WHAT IS BEING ASKED
Reproduce each of the rows below character for character, with no changes.

SUPPLIED INFORMATION

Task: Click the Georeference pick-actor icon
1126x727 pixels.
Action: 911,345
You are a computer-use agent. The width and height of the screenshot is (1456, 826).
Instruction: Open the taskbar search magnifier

FULL OUTPUT
Task: Click the Georeference pick-actor icon
1126x727 pixels.
Action: 911,345
You are a computer-use agent. The width and height of the screenshot is (1456, 826).
Instruction: Open the taskbar search magnifier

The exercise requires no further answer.